"Yes, I doped" - Jan Ullrich confesses for the first time ahead of documentary release
"If I had told my story, I could have won many good years. I didn't have the balls. It's really good to say it."
He had "made himself guilty" and felt "guilty", explained Ullrich, who had previously spoken at length about self-blood doping in his past as a professional in the SID interview. "I knew internally that I also had to adapt medically,".
In the doping-infested world of cycling at the time in the 1990s, it was "always about equal opportunities".
Ullrich first made contact with the now infamous doping doctor Eufemiano Fuentes from Spain in the summer of 2003.
"I wanted to win and build on my successes. I had a new team at the time and Dr Fuentes was recommended to me. That's how I ended up there," he said.
Shortly before the start of the 2006 Tour de France, this connection was to be Ullrich's undoing - he was excluded from his T-Mobile team and finally ended his career in 2007.
However, the 1997 Tour de France winner emphasised that the blood doping was only "the last straw" from a sporting point of view.
"You still have to have huge talent, still be hard-working and subordinate your whole life to it." Ullrich wasn't worried about his health at the time - "because everything was medically controlled. In the end, it was my own blood that I had taken - something natural," he said.
Start at the end of the 90s
However, other forms of unauthorised performance enhancement were already commonplace at the beginning of Ullrich's professional career in 1995, as Ullrich emphasised: "It started with me in 1996. When I came into contact with it, there were already substances that could not be controlled. It had already been in cycling for a few years. Cycling already had a problem back then."

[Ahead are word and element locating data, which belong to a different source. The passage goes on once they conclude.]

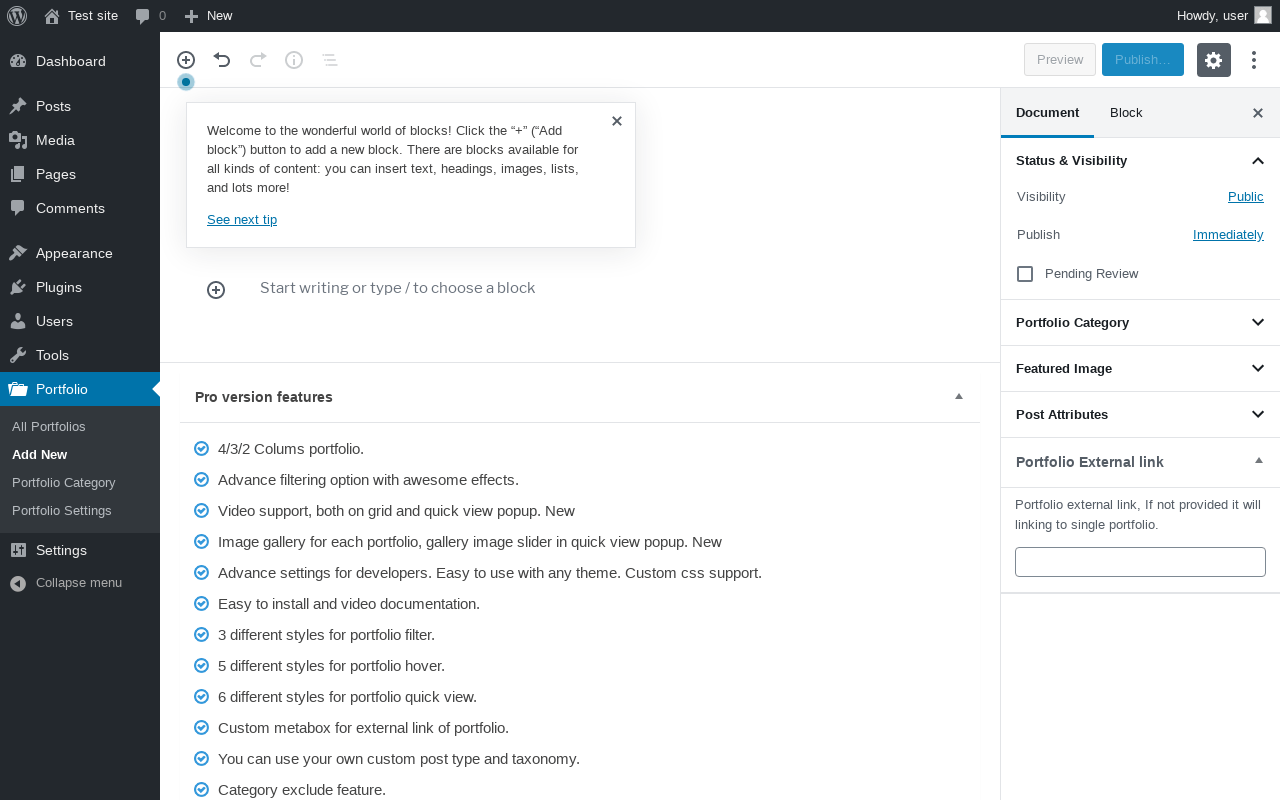Click the Portfolio external link text field

pyautogui.click(x=1140, y=562)
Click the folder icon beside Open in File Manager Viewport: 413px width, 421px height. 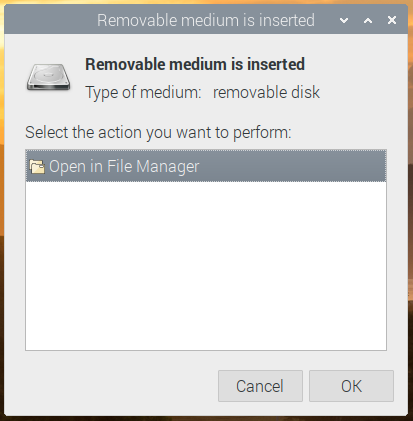(37, 166)
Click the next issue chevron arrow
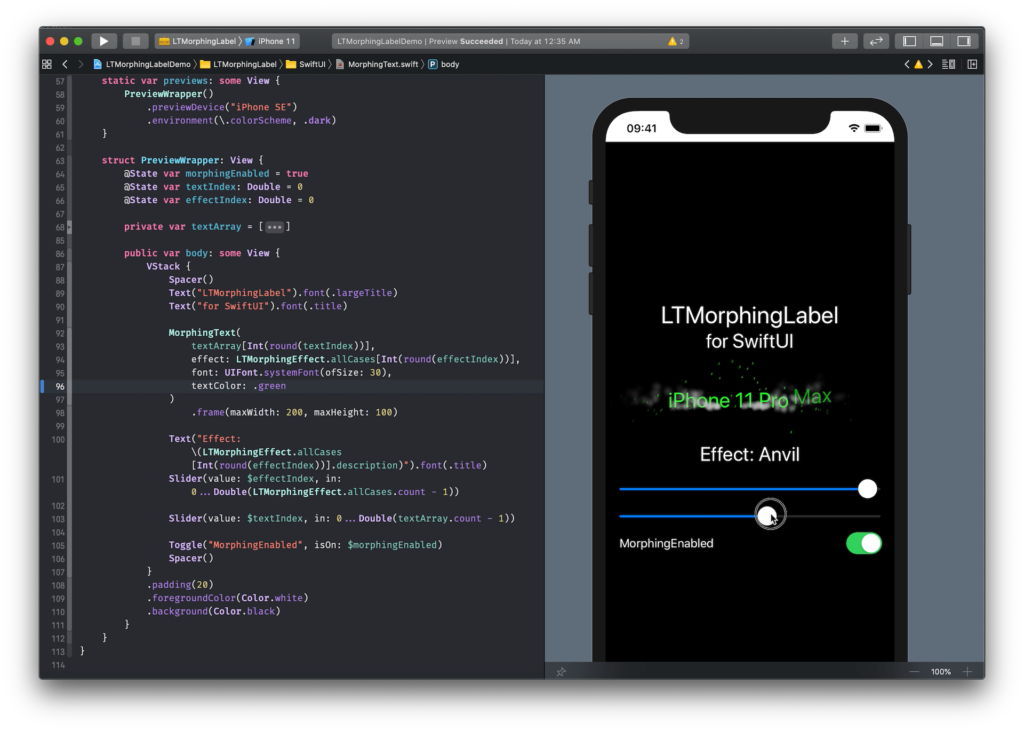 point(930,63)
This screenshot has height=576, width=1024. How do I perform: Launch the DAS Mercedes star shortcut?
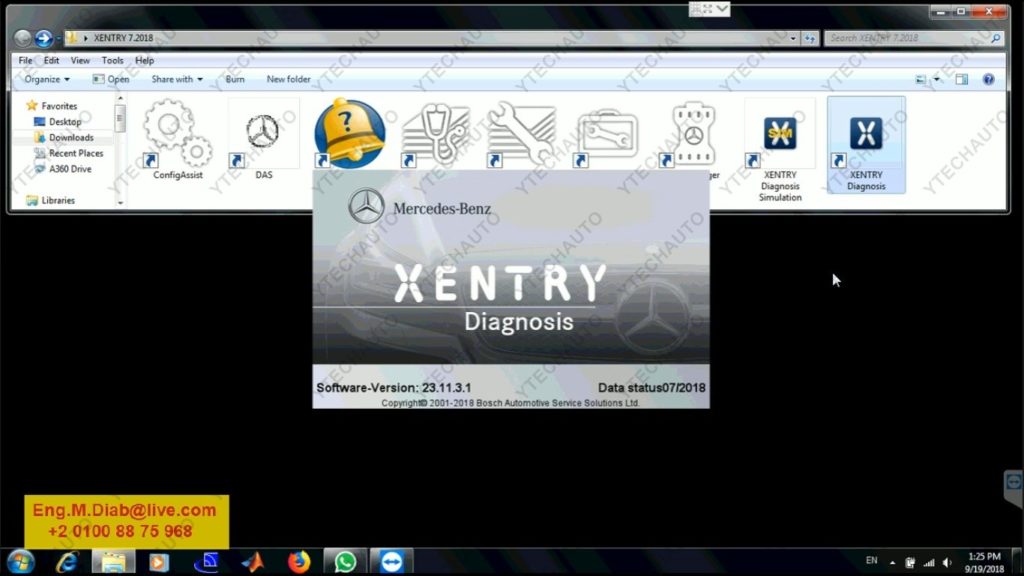coord(263,133)
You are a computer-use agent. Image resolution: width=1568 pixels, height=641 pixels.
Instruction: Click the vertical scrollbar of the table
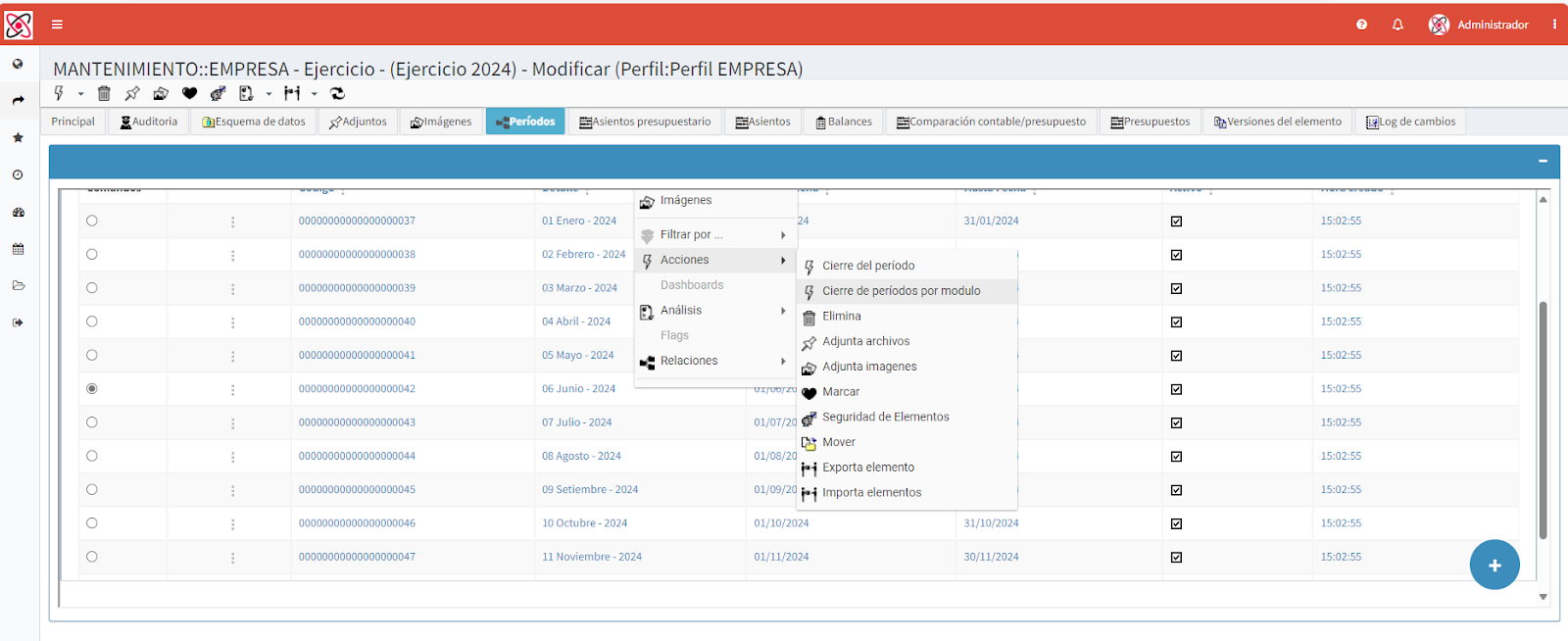point(1543,421)
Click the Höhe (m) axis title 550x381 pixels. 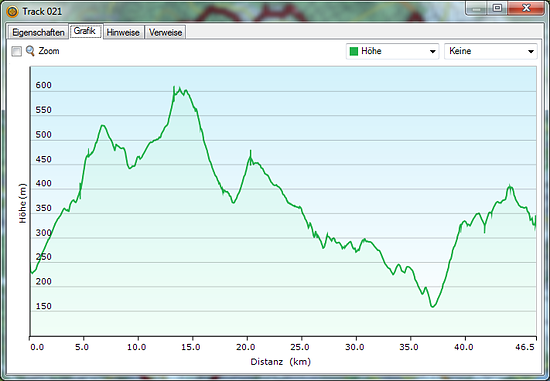[23, 203]
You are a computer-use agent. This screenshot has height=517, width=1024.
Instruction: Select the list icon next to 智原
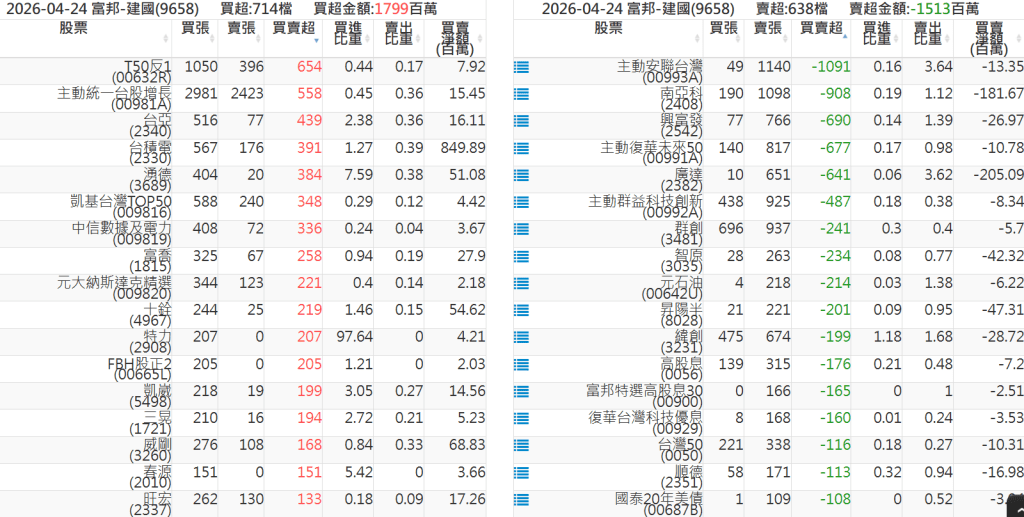pyautogui.click(x=521, y=256)

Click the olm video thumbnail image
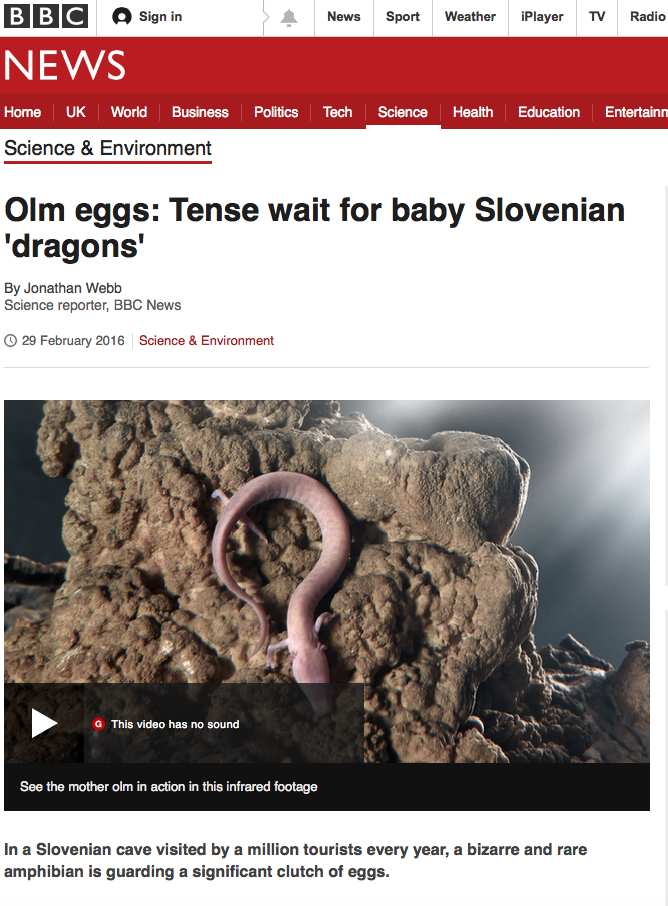point(327,581)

The highly talented Rostock rider was therefore forced to resort to doping substances. "When I realised that I no longer had an equal chance, there was also the mental aspect. You've sacrificed your whole life, you know you have the talent in you, you get better every year. And then to know that otherwise you have no chance from the outset was the hardest thing," said Ullrich.
For him, it was never about "cheating someone or gaining an advantage, but about equal opportunities".